Dagstuhl Seminar 12171
Semantic Data Management
( Apr 22 – Apr 27, 2012 )
Permalink
Organizers
- Karl Aberer (EPFL - Lausanne, CH)
- Grigoris Antoniou (University of Huddersfield, GB)
- Oscar Corcho (Technical University of Madrid, ES)
- Rudi Studer (KIT - Karlsruher Institut für Technologie, DE)
Coordinator
- Elena Simperl (KIT - Karlsruher Institut für Technologie, DE)
Contact
- Annette Beyer (for administrative matters)
Press Reviews
- Dagstuhl: Semantic Data Management
Blog entry by Paul Groth, published May 1, 2012.
The Semantic Web represents the next generation World Wide Web, where information is published and interlinked in order to facilitate the exploitation of its structure and semantics (meaning) for both humans and machines. To foster the realization of the Semantic Web, the World Wide Web Consortium (W3C) developed a set of metadata (RDF), ontology languages (RDF Schema and OWL variants), and query languages (e.g., SPARQL). Research in the past years has been mostly concerned with the definition and implementation of these languages, the development of accompanying ontology technologies, and applications in various domains. This work has been very successful, and semantic web technologies are being increasingly adopted by mainstream corporations and governments (for example by the UK and USA governments) and by several Science communities (for example, Life Sciences or Astronomy). Moreover, semantic technologies are at the core of future developments, e.g. in the UK Open Data Institute. However, compared to more traditional solutions, semantic technologies often appear to be immature, and current tools lag behind in terms of efficiently handling of large data sets. What are additionally needed include solid data management concepts, architectures, and tools that follow the paradigms of more traditional database (DB) and information retrieval (IR) systems. Semantic data management refers to a range of techniques for the manipulation and usage of data based on its meaning. The aim of this workshop was to discuss in-depth a number of crucial issues, with particular emphasis on the fruitful exchange of ideas between the semantic web, database systems and information retrieval communities. Relevant key questions cutting across all topics covered were: (i) how can existing DB and IR solutions be adapted to manage semantic data; and (ii) are there new challenges that arise for the DB and IR communities (i.e. are radically new techniques required)?

* **STATED GOAL 1**:
Answer these questions from the seminar page:
(a) Which organizer is listed with the University of Huddersfield?
(b) Who is named as the contact for administrative matters?
(c) Which query language does the text give as an example of those the W3C developed?
* **STATED GOAL 2**: Reproduce the part of the seminar page that begins at the words "- Grigoris Antoniou", and stop after the words "Simperl (KIT - Karlsruher Institut für Technologie, DE)".
The seminar page ends here, and the material after it stands on its own.

* **DATASET ENTRIES**:
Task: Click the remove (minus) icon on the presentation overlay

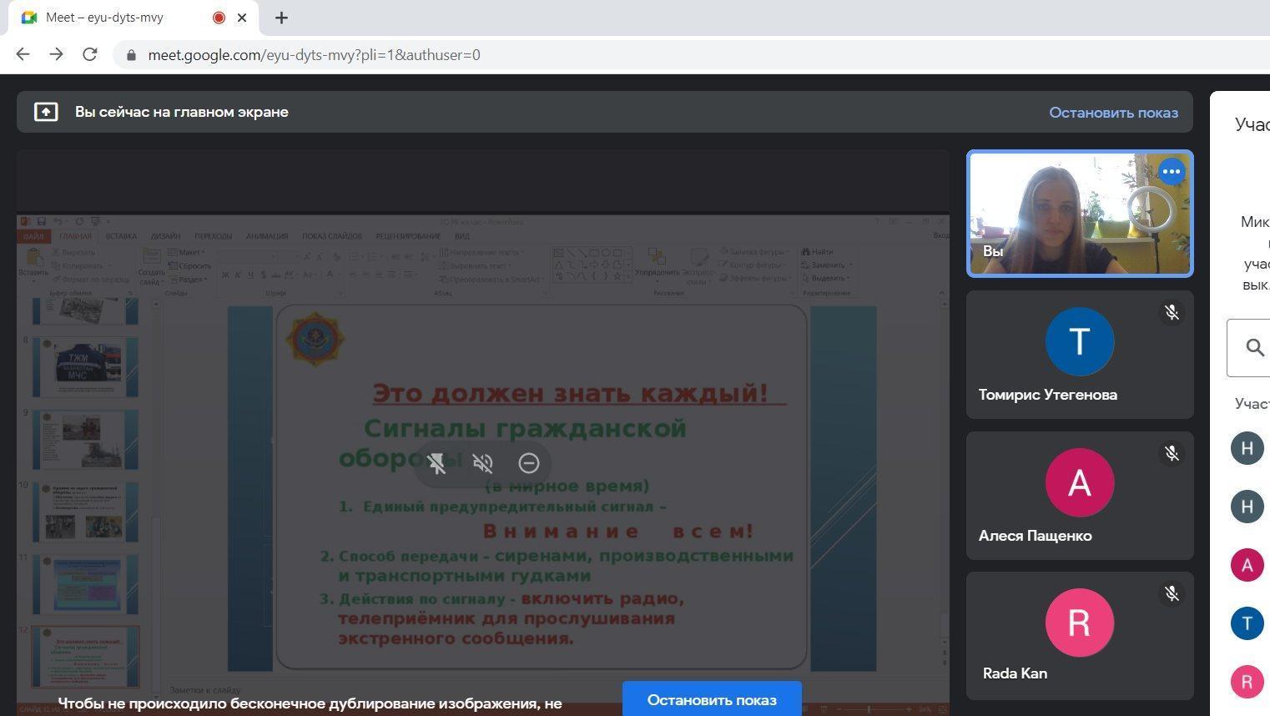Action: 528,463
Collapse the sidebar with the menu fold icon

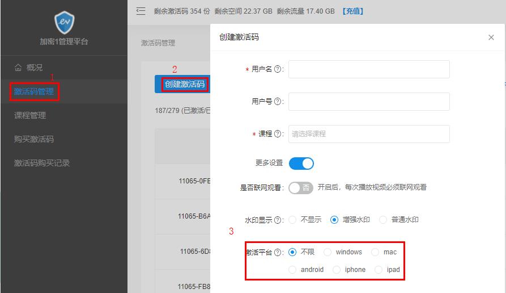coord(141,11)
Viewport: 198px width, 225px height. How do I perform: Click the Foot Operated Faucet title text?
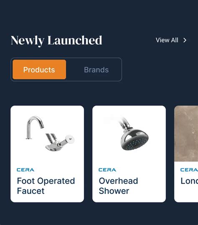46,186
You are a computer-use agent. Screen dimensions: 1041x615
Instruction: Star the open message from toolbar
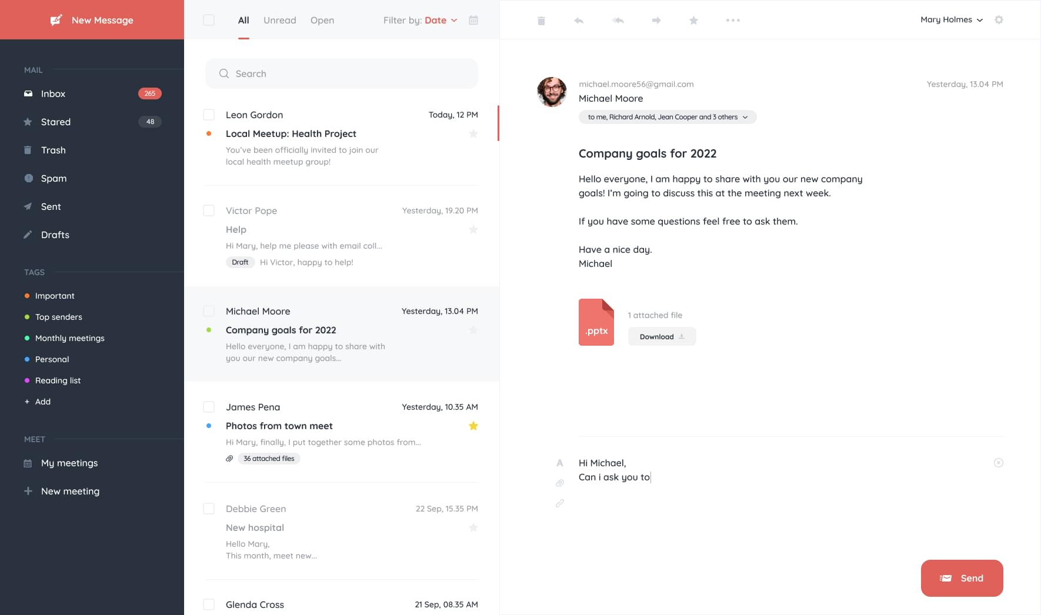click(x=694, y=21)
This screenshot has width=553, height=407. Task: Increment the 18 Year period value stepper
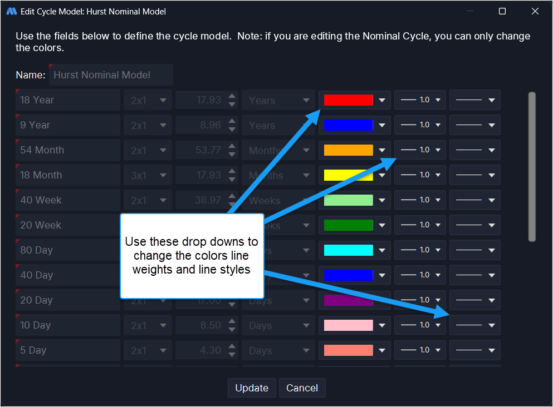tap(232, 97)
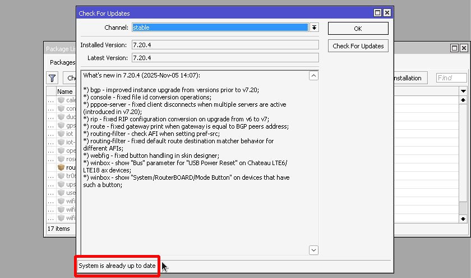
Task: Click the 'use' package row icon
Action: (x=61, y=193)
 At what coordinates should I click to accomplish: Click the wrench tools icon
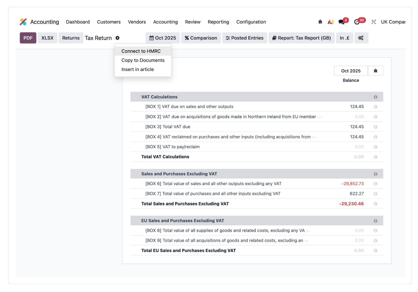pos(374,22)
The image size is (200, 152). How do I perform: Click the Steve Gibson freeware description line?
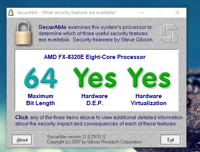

* **WRITTEN REPLY 1**:
(a) Grigoris Antoniou
(b) Annette Beyer
(c) SPARQL

* **WRITTEN REPLY 2**:
- Grigoris Antoniou (University of Huddersfield, GB)
- Oscar Corcho (Technical University of Madrid, ES)
- Rudi Studer (KIT - Karlsruher Institut für Technologie, DE)
Coordinator
- Elena Simperl (KIT - Karlsruher Institut für Technologie, DE)